I only had .mac for a short period of time, and the reason i did not keep the  service was my bad experiences with outages and ongoing problems that never really seemed to get resolved completely - and for what little it offered, it was also overpriced. 

Did the service ever reach an acceptable level of "stableness"?

The current problems with mobileme, which is basically just .mac relabled, seem to be more of the same - which makes me wonder why apple still cannot seem to get its act together on .mac/mobileme.


----------



## aicul (Jul 29, 2008)

We mail "seems" to work. But I have opted for another provider which made my mail work in less than 1 hour. So now I don't care about mail.

Concerning iDisk, I now notice that I cannot use a simple browser to upload simple clipping files (the select/drag text to desktop files). 

dismal..


----------



## aicul (Jul 29, 2008)

Oh, and I'm still waiting for the apology email, because it wasn't in my me.com inbox...


----------



## Rhisiart (Jul 29, 2008)

Rhisiart said:


> I take your point Ferdinand, but from now on I'll use MobileMe every day on my work's PC and I know I'll find the simpler web portal very useful, obviously for mail and calendar.
> 
> OK, so I have to wait 15 minutes for syncing/pushing between my PC at work and my Mac at home. I think I can live with that.
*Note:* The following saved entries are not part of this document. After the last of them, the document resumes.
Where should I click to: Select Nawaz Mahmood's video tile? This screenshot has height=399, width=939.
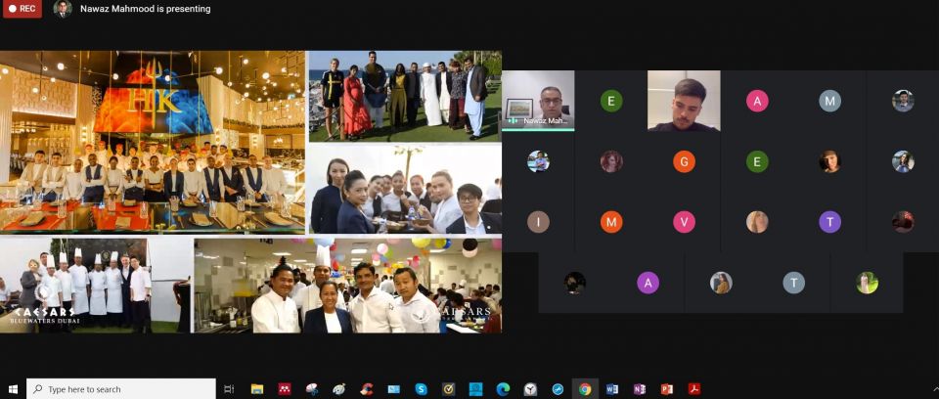(538, 101)
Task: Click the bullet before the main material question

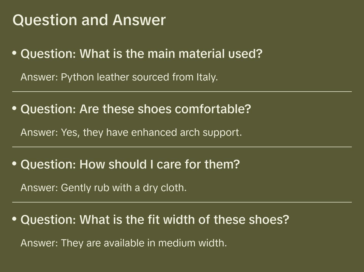Action: (14, 53)
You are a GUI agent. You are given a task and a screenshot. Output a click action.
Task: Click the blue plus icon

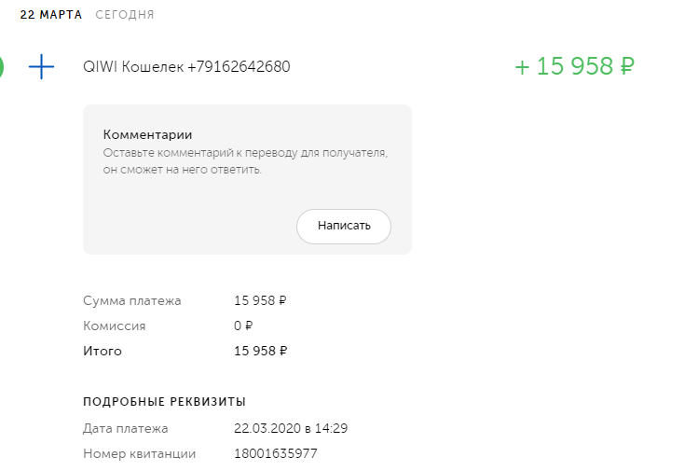pyautogui.click(x=42, y=67)
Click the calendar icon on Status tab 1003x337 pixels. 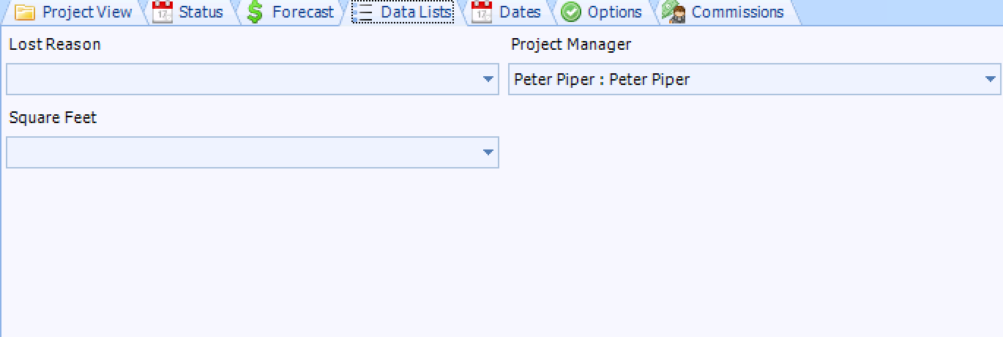tap(163, 12)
OK Ferdinand, I take back everything I said. I can't access MobileMe at work because it requires Safari or Firefox and IT won't let me install either browser on my work laptop.


----------



## aicul (Jul 29, 2008)

I have done my research. Here is a fantastic link on how to set up your very own WEBDAV server on a mac. 
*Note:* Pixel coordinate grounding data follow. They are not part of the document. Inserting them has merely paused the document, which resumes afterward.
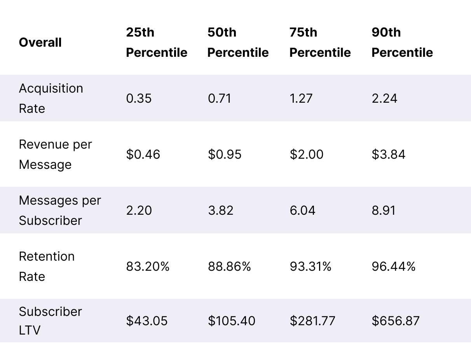Image resolution: width=471 pixels, height=361 pixels.
Task: Select the Subscriber LTV row label
Action: (51, 321)
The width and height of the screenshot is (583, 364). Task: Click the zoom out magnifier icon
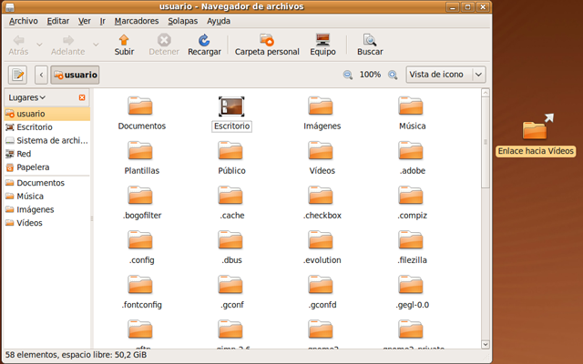pyautogui.click(x=348, y=75)
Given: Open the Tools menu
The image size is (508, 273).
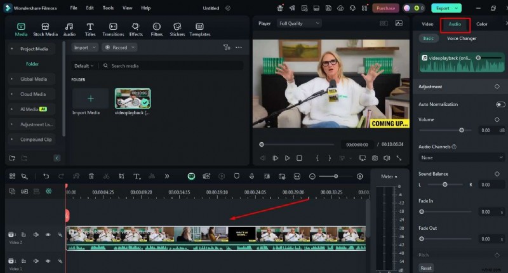Looking at the screenshot, I should 108,8.
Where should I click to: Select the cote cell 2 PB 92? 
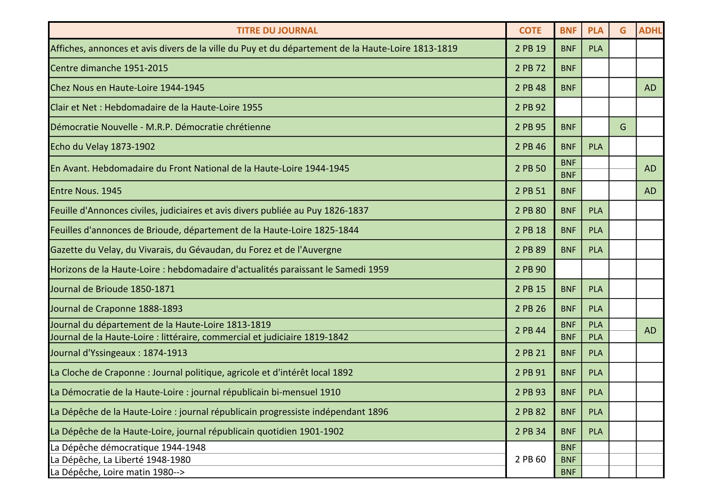pos(530,107)
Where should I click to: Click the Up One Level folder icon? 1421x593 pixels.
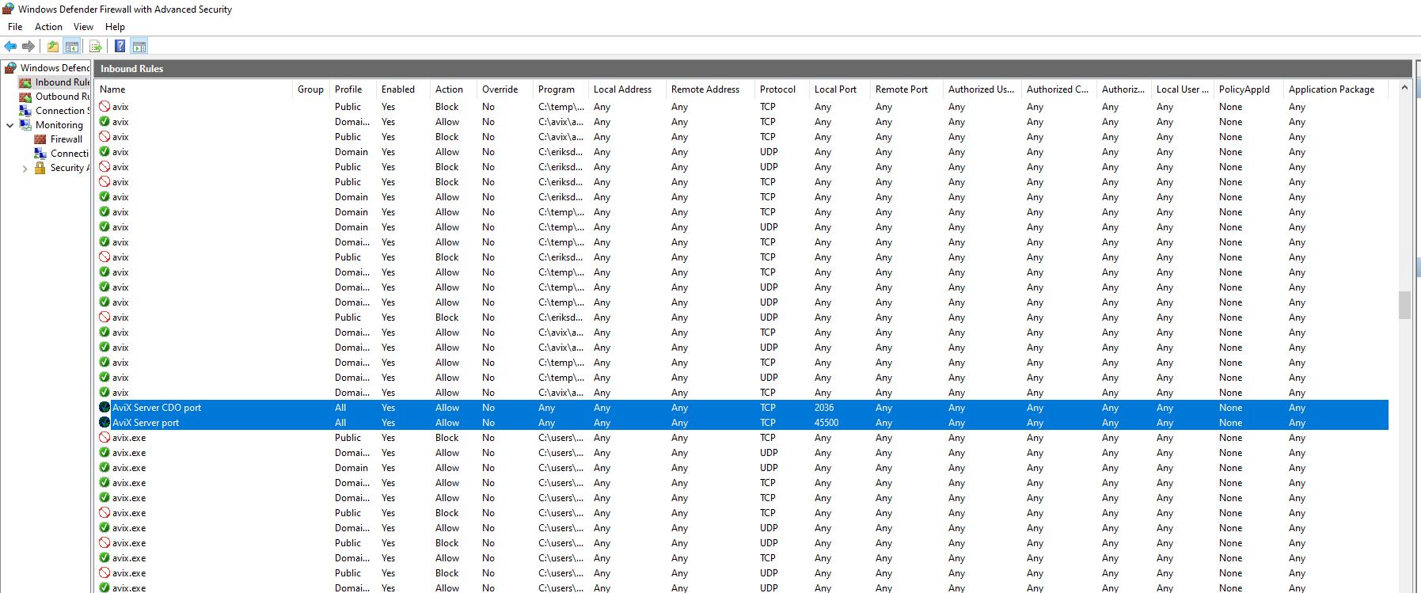point(52,46)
http://manas.tungare.name/blog/2008/07/10/howto-setup-webdav-on-mac-os-x-leopard-for-syncing-omnifocus-to-iphone/

Okay, the example refers to omnifocus synching, but it is just too easy.

and... I nearly forgot.. today I got a "deepest" apology email concerning mail problems and recieved the 5 test mails I had sent myself. So seems mobileMe have tried to do a ameaning cleanup.

but, domain names with hyphens are STILL not accepted.


----------



## Satcomer (Jul 29, 2008)

aicul said:


> Oh, and I'm still waiting for the apology email, because it wasn't in my me.com inbox...



It probably bounced when the 5 day MobileMe 5 email outage happened.


----------



## icemanjc (Jul 29, 2008)

Just randomly thinking, probably already been answered, but don't they usually pretest these things before they put them up. And if they weren't ready by there due date, I'm pretty sure people wouldn't mind waiting a few more days and not have any problems to deal with.

Also, what I find aggravating, and this probably sounds so stupid, but I recently had a friend buy MobileMe. But Apple doesn't tell me how to set up MobileMe......... I have absolutely no idea how to make a username or anything else.......


----------



## Ferdinand (Jul 30, 2008)

Did you have a look at this:

http://www.apple.com/mobileme/setup/ ?

Luckily, my email worked all the time so I wasn't one of those 1%, but I still didnt get that email regarding the free 30 days extension...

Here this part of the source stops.